━━━ Text extract
Possible hard disk failure

P

Paul Carr

Excuse my complete ignorance on this subject but I have gone as far as
I can without advice.

Last week I had a power surge from a lightning hit which seems to have
brought about the death knell for an aging PC. The surge seems to have
got to my PC through the modem cable (power cables had surge
protection) and although nothing looks damaged, the old PC will not
startup.

I retrieved the hard disks from it, the original Fujitsu 6.4 Gb and a
much more recent Western Digital Caviar 60 Gb one. Again neither
appear damaged so I tried to add them as slave drives to another PC.

This is where the real problems start. Despite trying all the jumper
settings you could shake a stick at, neither disk is recognised. I
have followed what seems to be the set procedure, connecting power to
both disks and setting up the ribbon cable, black 40 pin connector to
the main drive and grey 40 pin to the slave drive. I have also tried
"main & slave" jumper settings and "cable select" to no avail.

Perhaps naively, I thought that setting this up as outlined above
would mean that on startup, the BIOS would recognise a new drive and
work me through the installation. Not so! What actually happened was
that the boot screen (a nice "Compaq" logo) stayed onscreen for ages
followed by a one liner saying that there was disk failure.

Is it ususal that in these circumstances even the primary main drive
is not recognised?

If it is the case that the WDC disk is kaput, then so be it but I am
unwilling to bin it until I am sure.

Any help greatly appreciated.

Paul Carr
 
R

Rod Speed

Excuse my complete ignorance on this subject
but I have gone as far as I can without advice.
Last week I had a power surge from a lightning hit which
seems to have brought about the death knell for an aging
PC. The surge seems to have got to my PC through the
modem cable (power cables had surge protection) and
although nothing looks damaged, the old PC will not startup.
━━━━━━
> **Exercise details**:
Decide whether each statement agrees with the forum post about a possible hard disk failure. Answer yes or no, and quote the words from the post that decide it.
1. The surge reached the PC through its power cables.
2. Two hard disks were removed from the old PC.
3. The writer is ready to throw away the Western Digital disk right now.
The material after this text is not needed.
━━━ Recorded information
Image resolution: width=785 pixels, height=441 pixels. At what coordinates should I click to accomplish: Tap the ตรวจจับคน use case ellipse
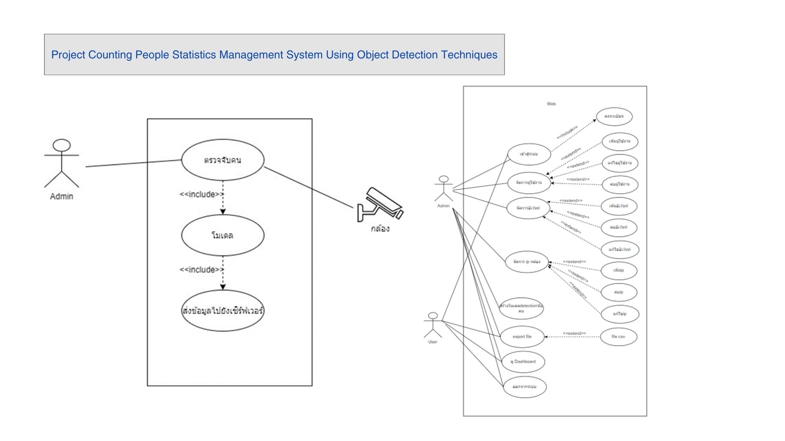[x=223, y=160]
━━━━━━
> **Solution to the exercise**:
1. No: "The surge seems to have got to my PC through the modem cable (power cables had surge protection)"
2. Yes: "I retrieved the hard disks from it, the original Fujitsu 6.4 Gb and a much more recent Western Digital Caviar 60 Gb one."
3. No: "I am unwilling to bin it until I am sure."